Diffusion MRI (dMRI) is inherently limited by SNR. Scanning at 7 T increases intrinsic SNR but 7 T MRI scans suffer from regions of signal dropout, especially in the temporal lobes and cerebellum. We ...applied dynamic parallel transmit (pTx) to allow whole-brain 7 T dMRI and compared with circularly polarized (CP) pulses in 6 subjects.
Subject-specific 2-spoke dynamic pTx pulses were designed offline for 8 slabs covering the brain. We used vendor-provided B0 and B1+ mapping. Spokes positions were set using the Fourier difference approach, and RF coefficients optimized with a Jacobi-matrix high-flip-angle optimizer. Diffusion data were analyzed with FSL.
Comparing whole-brain averages for pTx against CP scans: mean flip angle error improved by 15% for excitation (2-spoke-VERSE 15.7° vs CP 18.4°, P = 0.012) and improved by 14% for refocusing (2-spoke-VERSE 39.7° vs CP 46.2°, P = 0.008). Computed spin-echo signal standard deviation improved by 14% (2-spoke-VERSE 0.185 vs 0.214 CP, P = 0.025). Temporal SNR increased by 5.4% (2-spoke-VERSE 8.47 vs CP 8.04, P = 0.004) especially in the inferior temporal lobes. Diffusion fitting uncertainty decreased by 6.2% for first fibers (2-spoke VERSE 0.0655 vs CP 0.0703, P < 0.001) and 1.3% for second fibers (2-spoke VERSE 0.139 vs CP 0.141, P = 0.01).
In conclusion, dynamic parallel transmit improves the uniformity of 7 T diffusion-weighted imaging. In future, less restrictive SAR limits for parallel transmit scans are expected to allow further improvements.

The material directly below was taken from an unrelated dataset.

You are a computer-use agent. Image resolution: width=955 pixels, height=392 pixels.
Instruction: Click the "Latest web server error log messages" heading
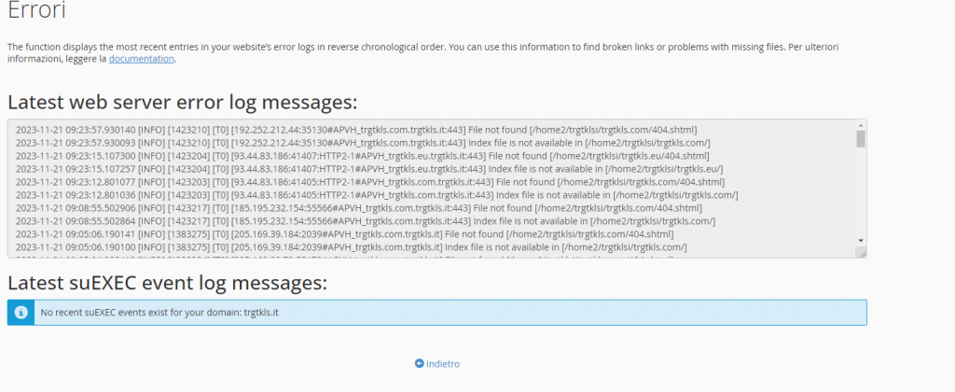(182, 102)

•We implemented dynamic parallel transmit whole brain diffusion MRI.•Our protocols are based on the Human Connectome Project 7T study.•Parallel transmit improves uniformity of diffusion MRI, especially in temporal lobe.•Fiber fitting performance improves especially at the edges of the brain.•Forthcoming less restrictive SAR limits should further improve uniformity.